Hoewel deze programma's slechts geleidelijk, of in een afgezwakte vorm, zullen worden ingevoerd, lijkt het ons verstandig om ze nu al in onze beheerstrategieën te verwerken. Als gevolg van de fiscale maatregelen – ter aanvulling van het monetair beleid, waarvan de mogelijkheden nu zijn uitgeput – zal het aanbod van staatsleningen toenemen, juist op een moment dat de interesse van beleggers zal afnemen door een, weliswaar zwak, herstel van de inflatie. We hebben evenmin vertrouwen in staatsobligaties van onze eigen ontwikkelde landen, waarvan de koers als gevolg van een 35 jaar stijgende markt weinig waarde in het vooruitzicht stelt. Aandelen zullen daarentegen profiteren van het feit dat de versoepeling van het fiscale beleid weer zekerheid biedt over de stabiliteit van de bedrijvigheid, mits de rentestijging onder controle wordt gehouden. Dit scenario van afnemende onzekerheid over de groei, in combinatie met een herstel van de inflatie, is gunstig voor grondstoffen – met name voor olie en uiteraard goud – en gaat ten koste van waarden met een zogeheten goede voorspelbaarheid, die de afgelopen jaren konden profiteren van de zwakke bedrijvigheid en de lage rente.
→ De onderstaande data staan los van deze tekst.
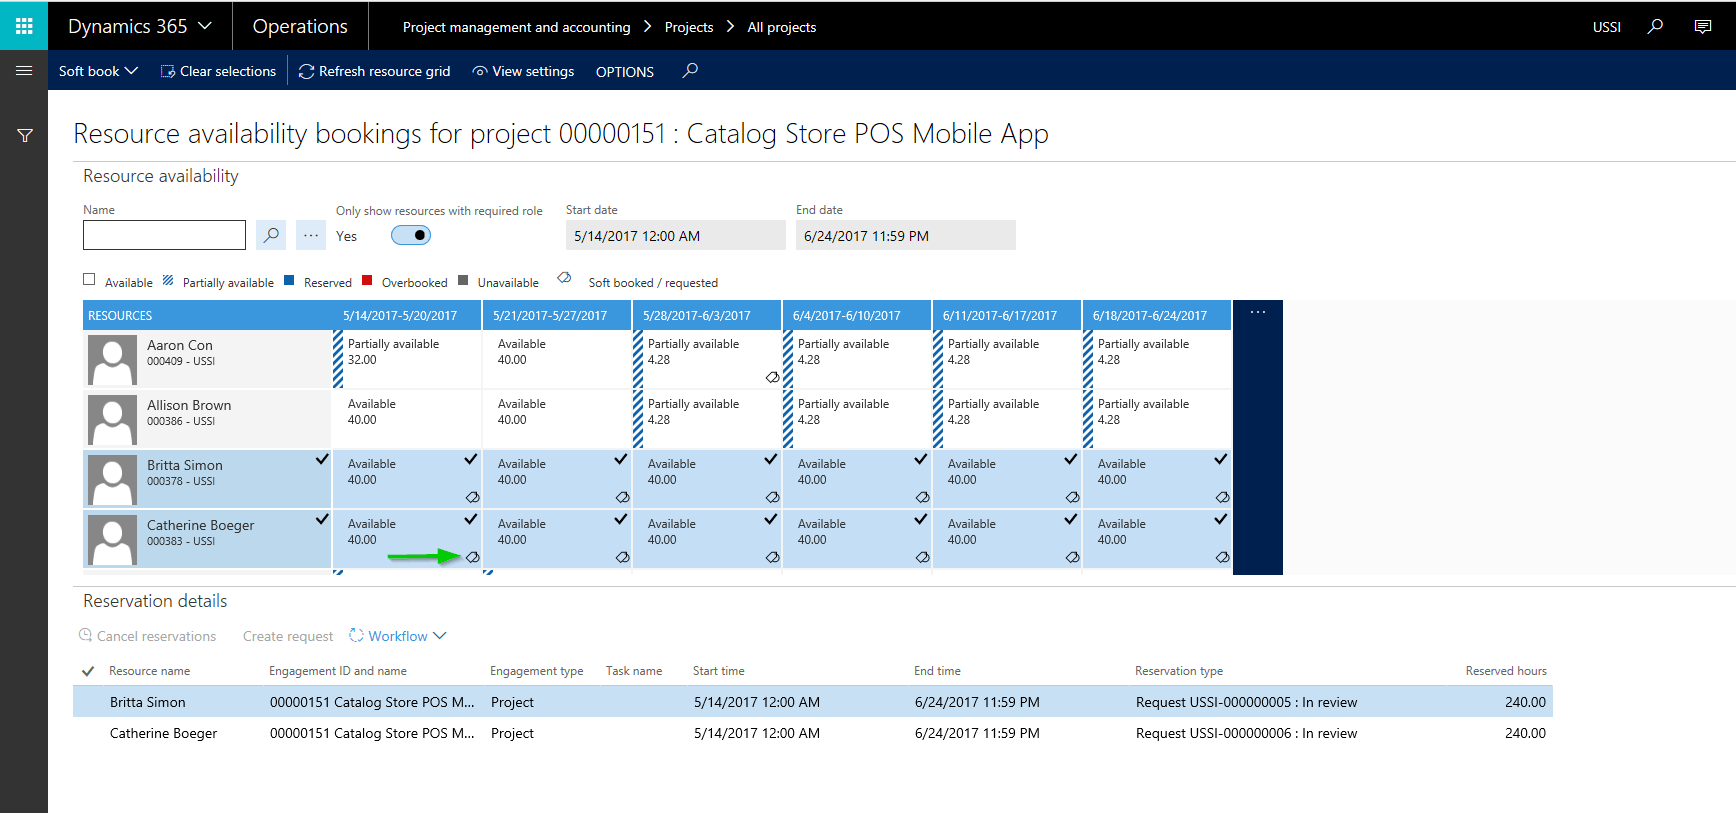The height and width of the screenshot is (813, 1736).
Task: Click the grid's more options ellipsis
Action: 1257,313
De kritiek van de marktconsensus zorgt altijd voor verrassingseffecten, waardoor een nieuwe economische en financiële orde zelden op kalme wijze tot stand komt. Door onze portefeuilles via een actief beheer te herstructureren zullen we naar verwachting de volatiliteit ervan in deze overgangsfase kunnen terugbrengen om er in een later stadium van te profiteren.